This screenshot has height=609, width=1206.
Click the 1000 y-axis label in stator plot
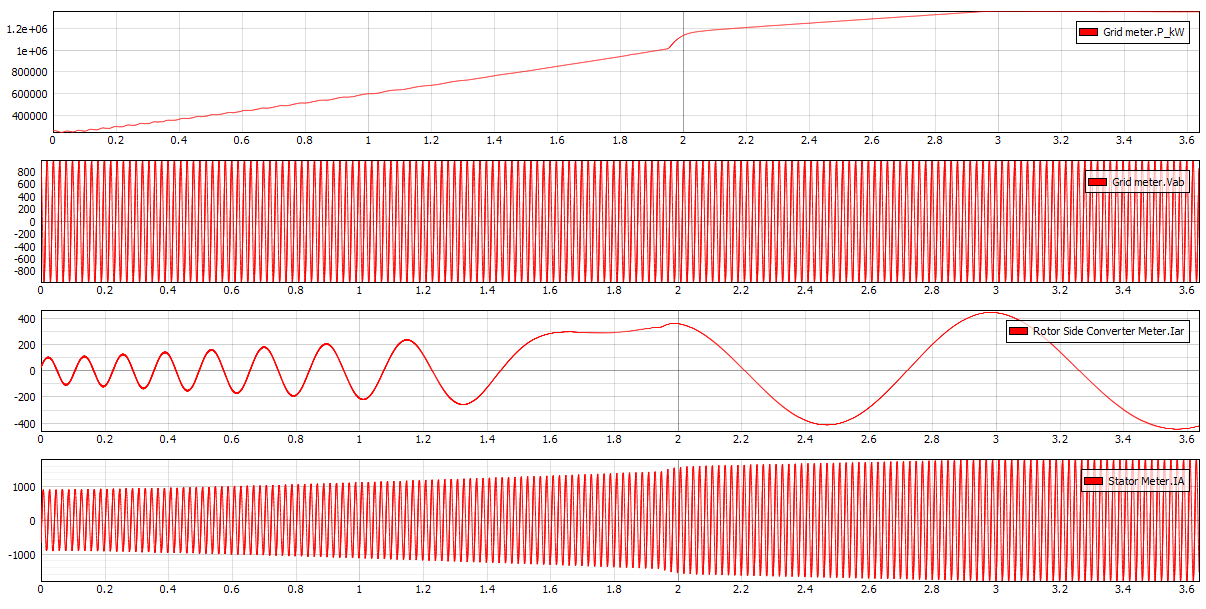pos(24,488)
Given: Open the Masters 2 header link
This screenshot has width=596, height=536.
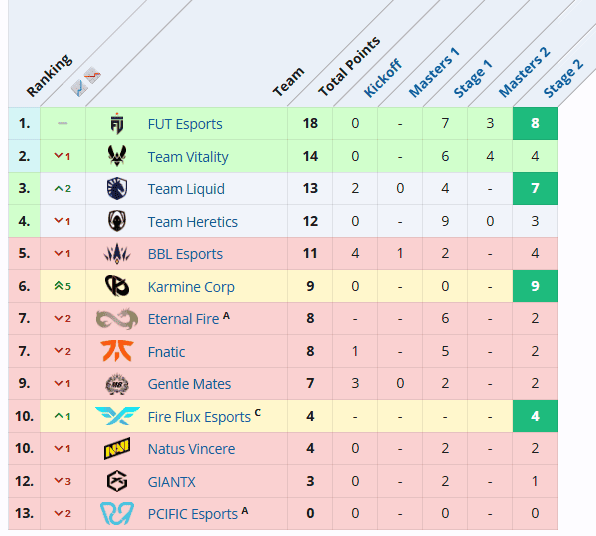Looking at the screenshot, I should pos(525,72).

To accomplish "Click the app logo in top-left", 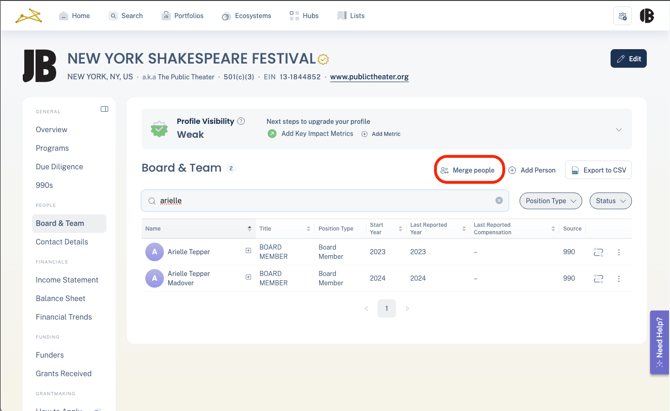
- - -
Pictures stay out; everything else in the records above gets copied exactly.

### Final answer:
This screenshot has height=609, width=1206.
Click the 1000 y-axis label in stator plot
pos(24,488)
Given: Open the Masters 2 header link
This screenshot has width=596, height=536.
Looking at the screenshot, I should pos(525,72).

To accomplish "Click the app logo in top-left", 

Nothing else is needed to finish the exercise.